** Opening Supplied records block **

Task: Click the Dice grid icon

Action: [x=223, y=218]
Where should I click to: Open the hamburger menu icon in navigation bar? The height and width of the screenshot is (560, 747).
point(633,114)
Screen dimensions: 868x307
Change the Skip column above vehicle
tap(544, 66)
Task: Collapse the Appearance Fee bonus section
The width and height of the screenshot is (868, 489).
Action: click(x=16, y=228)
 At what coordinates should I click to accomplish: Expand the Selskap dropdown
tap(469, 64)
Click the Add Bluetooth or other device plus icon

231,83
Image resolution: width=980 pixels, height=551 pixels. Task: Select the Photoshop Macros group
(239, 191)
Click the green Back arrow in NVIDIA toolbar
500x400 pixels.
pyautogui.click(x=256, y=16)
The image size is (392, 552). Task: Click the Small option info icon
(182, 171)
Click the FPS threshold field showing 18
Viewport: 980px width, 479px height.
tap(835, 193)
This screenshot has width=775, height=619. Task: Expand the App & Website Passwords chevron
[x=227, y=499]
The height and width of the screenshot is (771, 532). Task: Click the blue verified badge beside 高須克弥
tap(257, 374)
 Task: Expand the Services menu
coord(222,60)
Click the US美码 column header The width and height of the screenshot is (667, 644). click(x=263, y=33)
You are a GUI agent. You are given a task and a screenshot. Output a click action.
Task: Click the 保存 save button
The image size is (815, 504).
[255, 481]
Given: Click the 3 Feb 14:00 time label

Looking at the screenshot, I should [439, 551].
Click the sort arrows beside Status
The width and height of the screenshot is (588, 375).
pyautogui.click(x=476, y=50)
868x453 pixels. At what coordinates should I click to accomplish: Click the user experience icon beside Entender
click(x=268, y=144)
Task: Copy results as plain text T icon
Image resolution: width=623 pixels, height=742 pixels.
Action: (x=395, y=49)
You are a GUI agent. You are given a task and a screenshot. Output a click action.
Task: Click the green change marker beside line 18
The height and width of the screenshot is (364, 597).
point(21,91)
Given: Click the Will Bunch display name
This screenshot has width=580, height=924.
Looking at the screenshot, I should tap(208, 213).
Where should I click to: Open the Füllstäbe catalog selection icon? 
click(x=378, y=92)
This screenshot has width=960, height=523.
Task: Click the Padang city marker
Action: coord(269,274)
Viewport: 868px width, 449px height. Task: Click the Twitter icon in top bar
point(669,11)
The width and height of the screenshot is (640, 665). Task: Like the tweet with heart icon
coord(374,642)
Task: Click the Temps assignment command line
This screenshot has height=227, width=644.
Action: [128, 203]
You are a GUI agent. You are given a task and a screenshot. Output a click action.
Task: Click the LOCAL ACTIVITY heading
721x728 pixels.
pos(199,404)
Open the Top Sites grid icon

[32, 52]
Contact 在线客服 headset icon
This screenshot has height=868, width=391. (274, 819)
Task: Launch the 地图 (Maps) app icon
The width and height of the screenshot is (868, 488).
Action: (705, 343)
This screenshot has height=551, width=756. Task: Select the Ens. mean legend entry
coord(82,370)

** Closing Supplied records block **

--- Problem ---
The answer is the line containing "Task: Click the green" together with every line after it in the records, repeated exactly and with nothing else.

--- Response to the exercise ---
Task: Click the green change marker beside line 18
The height and width of the screenshot is (364, 597).
point(21,91)
Given: Click the Will Bunch display name
This screenshot has width=580, height=924.
Looking at the screenshot, I should tap(208, 213).
Where should I click to: Open the Füllstäbe catalog selection icon? 
click(x=378, y=92)
This screenshot has width=960, height=523.
Task: Click the Padang city marker
Action: coord(269,274)
Viewport: 868px width, 449px height. Task: Click the Twitter icon in top bar
point(669,11)
The width and height of the screenshot is (640, 665). Task: Like the tweet with heart icon
coord(374,642)
Task: Click the Temps assignment command line
This screenshot has height=227, width=644.
Action: [128, 203]
You are a GUI agent. You are given a task and a screenshot. Output a click action.
Task: Click the LOCAL ACTIVITY heading
721x728 pixels.
pos(199,404)
Open the Top Sites grid icon

[32, 52]
Contact 在线客服 headset icon
This screenshot has height=868, width=391. (274, 819)
Task: Launch the 地图 (Maps) app icon
The width and height of the screenshot is (868, 488).
Action: (705, 343)
This screenshot has height=551, width=756. Task: Select the Ens. mean legend entry
coord(82,370)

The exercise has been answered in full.